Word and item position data
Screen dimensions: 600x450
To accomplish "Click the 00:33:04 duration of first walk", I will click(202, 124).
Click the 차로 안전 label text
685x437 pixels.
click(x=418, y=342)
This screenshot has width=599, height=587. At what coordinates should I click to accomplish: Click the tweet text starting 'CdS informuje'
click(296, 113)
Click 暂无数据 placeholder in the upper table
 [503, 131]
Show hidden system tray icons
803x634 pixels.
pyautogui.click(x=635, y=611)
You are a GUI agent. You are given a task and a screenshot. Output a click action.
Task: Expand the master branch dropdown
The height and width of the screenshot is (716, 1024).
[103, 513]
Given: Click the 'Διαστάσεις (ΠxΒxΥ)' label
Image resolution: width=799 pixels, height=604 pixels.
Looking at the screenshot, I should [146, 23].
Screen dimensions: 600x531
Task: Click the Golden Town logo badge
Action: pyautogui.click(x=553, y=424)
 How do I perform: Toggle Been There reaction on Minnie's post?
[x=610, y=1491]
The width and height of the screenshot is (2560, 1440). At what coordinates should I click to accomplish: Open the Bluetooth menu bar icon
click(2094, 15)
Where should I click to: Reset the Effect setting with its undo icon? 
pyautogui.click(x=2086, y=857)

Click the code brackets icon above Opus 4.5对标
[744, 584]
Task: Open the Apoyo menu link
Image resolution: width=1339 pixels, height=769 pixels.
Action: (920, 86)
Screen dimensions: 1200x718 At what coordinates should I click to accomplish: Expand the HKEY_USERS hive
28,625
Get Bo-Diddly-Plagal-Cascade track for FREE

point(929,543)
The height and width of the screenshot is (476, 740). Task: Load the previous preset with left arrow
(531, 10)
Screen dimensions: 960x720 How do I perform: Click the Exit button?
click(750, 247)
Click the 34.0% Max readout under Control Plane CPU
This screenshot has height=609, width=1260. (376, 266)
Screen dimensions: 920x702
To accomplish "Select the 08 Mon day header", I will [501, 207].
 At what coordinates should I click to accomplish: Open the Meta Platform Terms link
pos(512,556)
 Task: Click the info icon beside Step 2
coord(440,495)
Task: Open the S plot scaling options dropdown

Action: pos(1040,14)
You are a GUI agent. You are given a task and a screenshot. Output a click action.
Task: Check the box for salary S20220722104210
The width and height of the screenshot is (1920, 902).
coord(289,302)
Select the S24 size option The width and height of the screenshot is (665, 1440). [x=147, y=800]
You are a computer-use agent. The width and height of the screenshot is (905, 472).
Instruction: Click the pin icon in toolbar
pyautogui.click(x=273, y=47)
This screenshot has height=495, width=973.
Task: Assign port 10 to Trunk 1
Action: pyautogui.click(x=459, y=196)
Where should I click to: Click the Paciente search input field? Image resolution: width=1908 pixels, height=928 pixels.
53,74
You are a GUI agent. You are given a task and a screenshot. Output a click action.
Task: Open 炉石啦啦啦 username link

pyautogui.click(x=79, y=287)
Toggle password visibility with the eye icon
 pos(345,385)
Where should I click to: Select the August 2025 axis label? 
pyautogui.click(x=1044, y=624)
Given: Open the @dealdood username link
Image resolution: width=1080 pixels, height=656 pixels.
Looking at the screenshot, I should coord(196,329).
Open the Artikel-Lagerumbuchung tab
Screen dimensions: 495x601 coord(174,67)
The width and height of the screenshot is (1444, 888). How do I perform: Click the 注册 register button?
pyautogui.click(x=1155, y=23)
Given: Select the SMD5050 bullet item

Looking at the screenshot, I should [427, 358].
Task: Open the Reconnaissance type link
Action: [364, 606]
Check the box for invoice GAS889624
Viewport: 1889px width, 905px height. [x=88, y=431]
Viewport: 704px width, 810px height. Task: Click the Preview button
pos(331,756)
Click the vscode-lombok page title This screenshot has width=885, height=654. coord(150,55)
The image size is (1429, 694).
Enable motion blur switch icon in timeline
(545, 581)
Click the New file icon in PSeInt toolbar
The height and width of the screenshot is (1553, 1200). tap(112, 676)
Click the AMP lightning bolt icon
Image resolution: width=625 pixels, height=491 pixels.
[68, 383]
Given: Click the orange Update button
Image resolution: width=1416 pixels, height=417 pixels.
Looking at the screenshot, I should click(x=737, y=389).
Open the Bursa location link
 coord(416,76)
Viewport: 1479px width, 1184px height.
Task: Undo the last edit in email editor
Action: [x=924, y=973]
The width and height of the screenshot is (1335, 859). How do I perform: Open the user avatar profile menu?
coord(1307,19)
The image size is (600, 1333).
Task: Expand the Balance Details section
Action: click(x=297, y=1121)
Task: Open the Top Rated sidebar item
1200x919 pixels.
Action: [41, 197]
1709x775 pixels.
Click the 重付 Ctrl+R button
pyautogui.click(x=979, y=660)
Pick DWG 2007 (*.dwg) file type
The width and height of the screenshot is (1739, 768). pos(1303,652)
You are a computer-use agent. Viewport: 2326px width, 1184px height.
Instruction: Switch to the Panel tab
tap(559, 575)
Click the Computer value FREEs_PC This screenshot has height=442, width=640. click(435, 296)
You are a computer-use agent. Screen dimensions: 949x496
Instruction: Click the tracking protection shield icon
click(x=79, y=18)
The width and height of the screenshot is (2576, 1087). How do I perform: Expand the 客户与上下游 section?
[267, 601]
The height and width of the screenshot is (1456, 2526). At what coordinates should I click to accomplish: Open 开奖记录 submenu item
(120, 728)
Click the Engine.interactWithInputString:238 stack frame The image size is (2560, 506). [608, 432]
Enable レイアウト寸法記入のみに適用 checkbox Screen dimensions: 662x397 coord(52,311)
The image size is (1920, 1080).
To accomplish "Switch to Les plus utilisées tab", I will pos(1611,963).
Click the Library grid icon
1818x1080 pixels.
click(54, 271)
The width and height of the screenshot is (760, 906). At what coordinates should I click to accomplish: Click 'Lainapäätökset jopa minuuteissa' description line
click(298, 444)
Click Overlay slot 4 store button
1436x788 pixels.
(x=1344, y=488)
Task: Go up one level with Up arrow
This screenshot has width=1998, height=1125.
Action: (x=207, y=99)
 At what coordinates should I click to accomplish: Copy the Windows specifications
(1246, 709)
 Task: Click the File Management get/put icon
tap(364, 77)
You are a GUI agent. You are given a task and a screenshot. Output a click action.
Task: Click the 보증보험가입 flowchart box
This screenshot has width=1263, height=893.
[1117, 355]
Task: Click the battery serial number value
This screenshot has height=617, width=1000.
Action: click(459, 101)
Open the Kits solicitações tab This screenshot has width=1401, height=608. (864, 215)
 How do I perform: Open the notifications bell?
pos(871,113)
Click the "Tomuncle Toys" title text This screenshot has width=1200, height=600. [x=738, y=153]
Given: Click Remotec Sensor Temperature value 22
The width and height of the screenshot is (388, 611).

- _Brief_
Repeat every line of the listing above word for word.

- _Exercise response_
Screen dimensions: 600x450
To accomplish "Click the 00:33:04 duration of first walk", I will click(202, 124).
Click the 차로 안전 label text
685x437 pixels.
click(x=418, y=342)
This screenshot has width=599, height=587. At what coordinates should I click to accomplish: Click the tweet text starting 'CdS informuje'
click(296, 113)
Click 暂无数据 placeholder in the upper table
 [503, 131]
Show hidden system tray icons
803x634 pixels.
pyautogui.click(x=635, y=611)
You are a GUI agent. You are given a task and a screenshot. Output a click action.
Task: Expand the master branch dropdown
The height and width of the screenshot is (716, 1024).
[103, 513]
Given: Click the 'Διαστάσεις (ΠxΒxΥ)' label
Image resolution: width=799 pixels, height=604 pixels.
Looking at the screenshot, I should [146, 23].
Screen dimensions: 600x531
Task: Click the Golden Town logo badge
Action: pyautogui.click(x=553, y=424)
 How do I perform: Toggle Been There reaction on Minnie's post?
[x=610, y=1491]
The width and height of the screenshot is (2560, 1440). At what coordinates should I click to accomplish: Open the Bluetooth menu bar icon
click(2094, 15)
Where should I click to: Reset the Effect setting with its undo icon? 
pyautogui.click(x=2086, y=857)

Click the code brackets icon above Opus 4.5对标
[744, 584]
Task: Open the Apoyo menu link
Image resolution: width=1339 pixels, height=769 pixels.
Action: (920, 86)
Screen dimensions: 1200x718 At what coordinates should I click to accomplish: Expand the HKEY_USERS hive
28,625
Get Bo-Diddly-Plagal-Cascade track for FREE

point(929,543)
The height and width of the screenshot is (476, 740). Task: Load the previous preset with left arrow
(531, 10)
Screen dimensions: 960x720 How do I perform: Click the Exit button?
click(750, 247)
Click the 34.0% Max readout under Control Plane CPU
This screenshot has height=609, width=1260. (376, 266)
Screen dimensions: 920x702
To accomplish "Select the 08 Mon day header", I will [501, 207].
 At what coordinates should I click to accomplish: Open the Meta Platform Terms link
pos(512,556)
 Task: Click the info icon beside Step 2
coord(440,495)
Task: Open the S plot scaling options dropdown

Action: pos(1040,14)
You are a GUI agent. You are given a task and a screenshot. Output a click action.
Task: Check the box for salary S20220722104210
The width and height of the screenshot is (1920, 902).
coord(289,302)
Select the S24 size option The width and height of the screenshot is (665, 1440). [x=147, y=800]
You are a computer-use agent. The width and height of the screenshot is (905, 472).
Instruction: Click the pin icon in toolbar
pyautogui.click(x=273, y=47)
This screenshot has height=495, width=973.
Task: Assign port 10 to Trunk 1
Action: pyautogui.click(x=459, y=196)
Where should I click to: Click the Paciente search input field? Image resolution: width=1908 pixels, height=928 pixels.
53,74
You are a GUI agent. You are given a task and a screenshot. Output a click action.
Task: Open 炉石啦啦啦 username link

pyautogui.click(x=79, y=287)
Toggle password visibility with the eye icon
 pos(345,385)
Where should I click to: Select the August 2025 axis label? 
pyautogui.click(x=1044, y=624)
Given: Open the @dealdood username link
Image resolution: width=1080 pixels, height=656 pixels.
Looking at the screenshot, I should coord(196,329).
Open the Artikel-Lagerumbuchung tab
Screen dimensions: 495x601 coord(174,67)
The width and height of the screenshot is (1444, 888). How do I perform: Click the 注册 register button?
pyautogui.click(x=1155, y=23)
Given: Select the SMD5050 bullet item

Looking at the screenshot, I should [427, 358].
Task: Open the Reconnaissance type link
Action: [364, 606]
Check the box for invoice GAS889624
Viewport: 1889px width, 905px height. [x=88, y=431]
Viewport: 704px width, 810px height. Task: Click the Preview button
pos(331,756)
Click the vscode-lombok page title This screenshot has width=885, height=654. coord(150,55)
The image size is (1429, 694).
Enable motion blur switch icon in timeline
(545, 581)
Click the New file icon in PSeInt toolbar
The height and width of the screenshot is (1553, 1200). tap(112, 676)
Click the AMP lightning bolt icon
Image resolution: width=625 pixels, height=491 pixels.
[68, 383]
Given: Click the orange Update button
Image resolution: width=1416 pixels, height=417 pixels.
Looking at the screenshot, I should click(x=737, y=389).
Open the Bursa location link
 coord(416,76)
Viewport: 1479px width, 1184px height.
Task: Undo the last edit in email editor
Action: [x=924, y=973]
The width and height of the screenshot is (1335, 859). How do I perform: Open the user avatar profile menu?
coord(1307,19)
The image size is (600, 1333).
Task: Expand the Balance Details section
Action: click(x=297, y=1121)
Task: Open the Top Rated sidebar item
1200x919 pixels.
Action: [41, 197]
1709x775 pixels.
Click the 重付 Ctrl+R button
pyautogui.click(x=979, y=660)
Pick DWG 2007 (*.dwg) file type
The width and height of the screenshot is (1739, 768). pos(1303,652)
You are a computer-use agent. Viewport: 2326px width, 1184px height.
Instruction: Switch to the Panel tab
tap(559, 575)
Click the Computer value FREEs_PC This screenshot has height=442, width=640. click(435, 296)
You are a computer-use agent. Screen dimensions: 949x496
Instruction: Click the tracking protection shield icon
click(x=79, y=18)
The width and height of the screenshot is (2576, 1087). How do I perform: Expand the 客户与上下游 section?
[267, 601]
The height and width of the screenshot is (1456, 2526). At what coordinates should I click to accomplish: Open 开奖记录 submenu item
(120, 728)
Click the Engine.interactWithInputString:238 stack frame The image size is (2560, 506). [608, 432]
Enable レイアウト寸法記入のみに適用 checkbox Screen dimensions: 662x397 coord(52,311)
The image size is (1920, 1080).
To accomplish "Switch to Les plus utilisées tab", I will pos(1611,963).
Click the Library grid icon
1818x1080 pixels.
click(54, 271)
The width and height of the screenshot is (760, 906). At what coordinates should I click to accomplish: Click 'Lainapäätökset jopa minuuteissa' description line
click(298, 444)
Click Overlay slot 4 store button
1436x788 pixels.
(x=1344, y=488)
Task: Go up one level with Up arrow
This screenshot has width=1998, height=1125.
Action: (x=207, y=99)
 At what coordinates should I click to accomplish: Copy the Windows specifications
(1246, 709)
 Task: Click the File Management get/put icon
tap(364, 77)
You are a GUI agent. You are given a task and a screenshot. Output a click action.
Task: Click the 보증보험가입 flowchart box
This screenshot has width=1263, height=893.
[1117, 355]
Task: Click the battery serial number value
This screenshot has height=617, width=1000.
Action: click(459, 101)
Open the Kits solicitações tab This screenshot has width=1401, height=608. (864, 215)
 How do I perform: Open the notifications bell?
pos(871,113)
Click the "Tomuncle Toys" title text This screenshot has width=1200, height=600. [x=738, y=153]
Given: Click Remotec Sensor Temperature value 22
The width and height of the screenshot is (388, 611).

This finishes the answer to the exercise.